In every line of the records, look for "agent", then report how many lines have it and nothing else.

# THE DATA
- - - -

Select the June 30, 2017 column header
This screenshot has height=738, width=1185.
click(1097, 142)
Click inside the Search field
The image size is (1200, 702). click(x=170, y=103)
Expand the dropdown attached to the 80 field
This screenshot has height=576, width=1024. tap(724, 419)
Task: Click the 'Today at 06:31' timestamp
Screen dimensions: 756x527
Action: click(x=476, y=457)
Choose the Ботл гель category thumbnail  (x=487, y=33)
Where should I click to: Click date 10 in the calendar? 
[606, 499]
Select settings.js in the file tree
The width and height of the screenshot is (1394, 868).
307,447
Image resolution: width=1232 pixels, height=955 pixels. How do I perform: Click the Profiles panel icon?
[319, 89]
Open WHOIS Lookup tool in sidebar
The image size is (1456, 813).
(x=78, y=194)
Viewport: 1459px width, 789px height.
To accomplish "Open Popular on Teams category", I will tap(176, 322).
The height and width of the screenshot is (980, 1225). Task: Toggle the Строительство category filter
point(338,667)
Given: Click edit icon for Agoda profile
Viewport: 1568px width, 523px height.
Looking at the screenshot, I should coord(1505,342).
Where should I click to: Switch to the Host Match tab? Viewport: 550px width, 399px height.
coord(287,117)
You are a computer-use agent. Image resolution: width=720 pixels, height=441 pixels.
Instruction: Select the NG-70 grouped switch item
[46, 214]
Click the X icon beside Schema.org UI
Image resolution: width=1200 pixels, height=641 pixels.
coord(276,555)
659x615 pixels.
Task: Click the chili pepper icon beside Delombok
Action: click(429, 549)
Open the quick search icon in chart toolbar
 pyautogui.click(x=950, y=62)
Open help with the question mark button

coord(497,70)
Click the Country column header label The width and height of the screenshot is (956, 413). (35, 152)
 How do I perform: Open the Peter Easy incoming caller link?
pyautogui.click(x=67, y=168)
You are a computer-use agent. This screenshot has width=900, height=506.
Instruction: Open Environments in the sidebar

- - - -

# TASK OUTPUT
2